In August 2014, the FASB issued an update to the standards to require management to evaluate whether there are conditions and events that raise substantial doubt about the Partnership’s ability to continue as a going concern within one year after the date the financial statements are issued, and to provide related disclosures. The Partnership adopted the new guidance beginning on December 1, 2016 and the impact of this standard on its unaudited condensed consolidated financial statements and disclosures is not material.

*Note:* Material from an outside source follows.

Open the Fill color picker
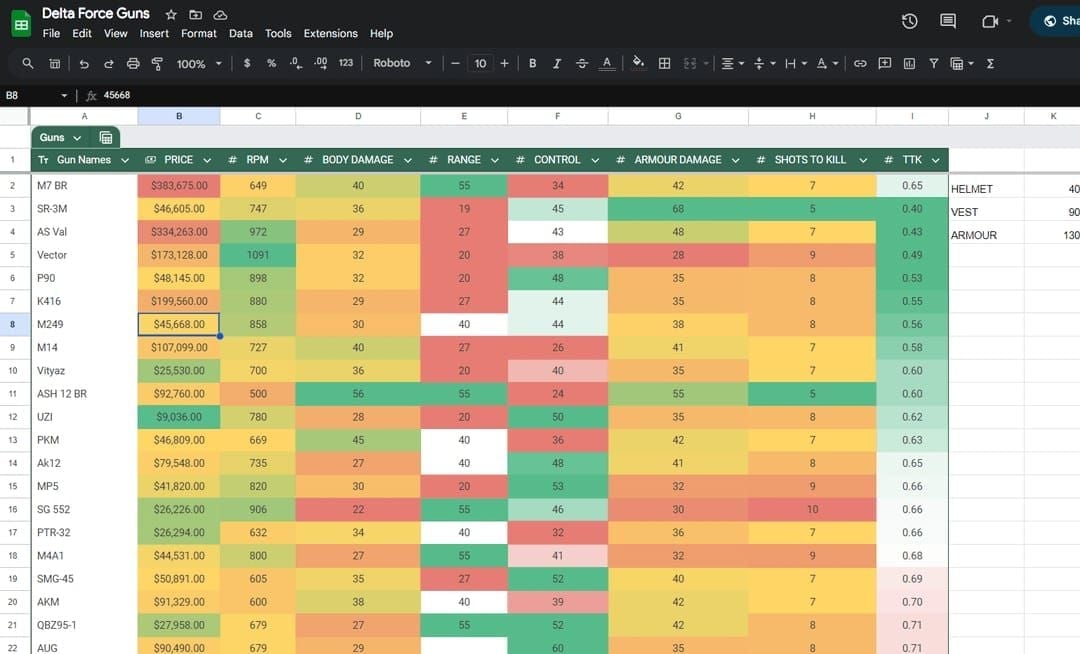 (x=638, y=63)
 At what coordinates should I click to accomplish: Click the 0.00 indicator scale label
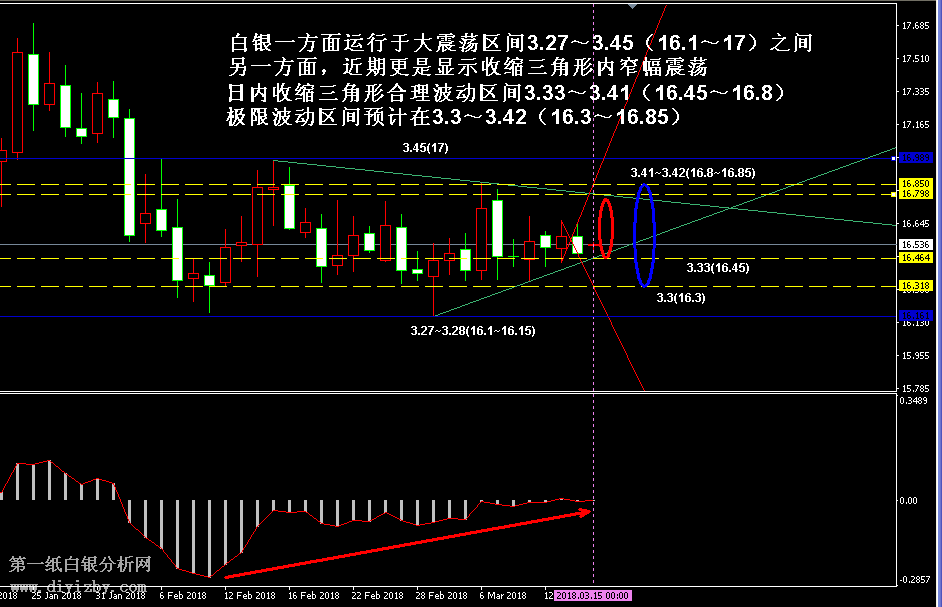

In May 2014, the FASB issued a new revenue recognition standard based on the principle that revenue is recognized to depict the transfer of goods or services to customers in an amount that reflects the consideration to which the entity expects to be entitled in exchange for those goods and services. The FASB has issued several updates to the standard which (i) clarify the application of the principal versus agent guidance; (ii) clarify the guidance relating to performance obligations and licensing; and (iii) clarify assessment of the collectability criterion, presentation of sales taxes, measurement date for non-cash consideration and completed contracts at transaction. The new revenue recognition standard, amended by the updates, becomes effective for the Partnership in the first quarter of fiscal 2019 and is to be applied retrospectively using one of two prescribed methods. Early adoption is permitted. The Partnership is currently evaluating and considering the possibility of early adoption of the new standard effective December 1, 2017. The Partnership’s ability to early adopt, potentially using the modified retrospective method, is dependent on process, internal control and system readiness and a complete evaluation of all the disclosures required under the new standard. While the Partnership is continuing to assess all potential impacts of the standard, it currently believes the impact on its unaudited condensed consolidated financial statements is not material because over 90% of the Partnership’s total revenue for all periods is comprised of lease revenue, which is substantially unchanged under the new standard.

Other than as described above, there has been no issued accounting guidance not yet adopted by the Partnership that it believes is material or potentially material to its unaudited condensed consolidated financial statements.